The aristocratic, castle-dwelling mad scientist is up to the
usual ghoulish antics trying to create living beings from
dead body parts but this time he's also a fanatical Serb nationalist.
In fact, it's this belief in the superiority of the Serbian
race that's holding up his current experiment. With the help
of twitchy lab assistant Otto (Arno Juerging), the Baron is
constructing a male creature he plans to mate with the beautiful
"female zombie" he has already stitched together.
The "male zombie" lacks only a head, which the Baron
insists must have the perfect "nasum" (nose)
just any old proboscis won't do! The male must also possess
strong sexual desire and prowess, since the ultimate goal of
the experiment is to sire a master race. The female will give
birth to a new breed of human owing total obedience to the House
of Frankenstein.
While the Baron obsesses
over his work, the physical needs of his wife (Monique van Vooren)
who's also his sister, with whom he has two incestuously bred
children go unfulfilled. (Somewhat understandable, given she's
a stone cold bitch.) At the moment she has her eye on the estate's
hunky stable boy, Nicholas (Joe Dallesandro), a strapping peasant
stud with a well-deserved reputation as a ladies' man and a
severely conspicuous Brooklyn accent. Nicholas has been trying
to interest his terminally morose friend Sacha (Srdjan Zelenovic)
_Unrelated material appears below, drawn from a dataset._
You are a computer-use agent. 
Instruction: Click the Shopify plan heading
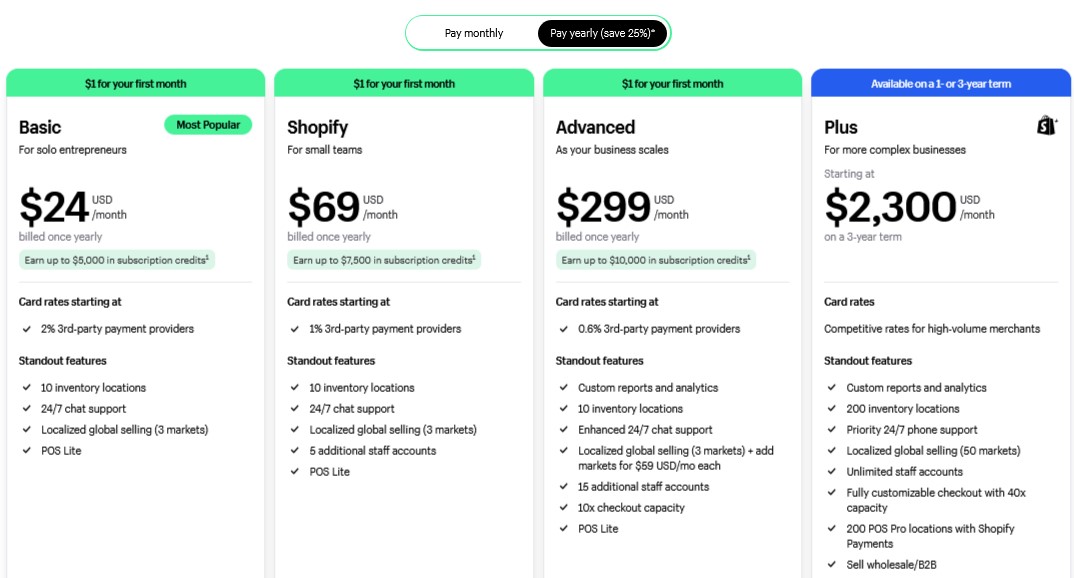coord(318,127)
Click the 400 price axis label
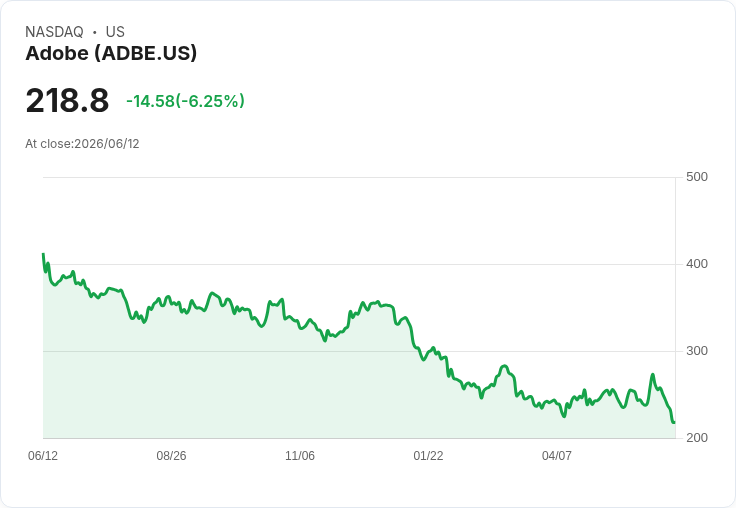The width and height of the screenshot is (736, 508). 697,264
in the pleasures of the fairer sex but the tall blond dope is
completely apathetic to the idea; he only wants to become a
celibate monk. What his pal really needs, Nicholas decides,
is a trip to the local whorehouse.
He convinces Sacha
to go with him, unaware that Baron Frankenstein and Otto are
staking out the bordello in hopes of finding a head donor. In
a case of mistaken identity they ambush the men and cut off
Sacha's head, believing that he's the one with the studly
mojo. (At least his nasum is perfect.) Nicholas is only knocked
unconscious. When he comes to he's horrified to discover Sacha's
headless corpse lying by the road. He next encounters the Baroness,
who offers him a promotion to the household staff ostensibly
as a butler but mainly to service her in the boudoir. A singularly
kinky aspect of said service is to let the noblewoman slurp
and suck, rather noisily, on his armpit. (WTF?)
Down in the lab,
the Baron prepares for the culmination of his grand experiment.
Soon his "perfect" creations will receive the spark
of life. Sexually aroused, he humps the comatose female zombie
(Dalila Di Lazzaro) while fondling her entrails through an incision
in her abdomen... "To know death, Otto," he
tells his assistant, "you have to fuck life in
the gall bladder!"
Flesh
for Frankenstein is
a sick, twisted little movie, a garish goulash of necrophilia,
incest and splattery gore that occasionally achieves Monty Pythonesque
levels of absurdity. Knowing ahead of time that it's
more of a comedy than a horror film albeit one that's as transgressive
as it is humorous makes a big difference. Because it's played
in completely deadpan style against a classical gothic backdrop
(accentuated by Claudio Gizzi's very traditional orchestral
score), I could easily imagine someone who's going into it blind
being utterly discombobulated. The ludicrous dialog is often
hysterically funny merely because it's played so straight. Kier
effortlessly steals the show in this regard; his nutty, German-accented
rants are among the highlights even Klaus Kinski at his most
manic couldn't begin to compare. (The film was shot in English
using live sound recording, so the performance is 100% Udo.)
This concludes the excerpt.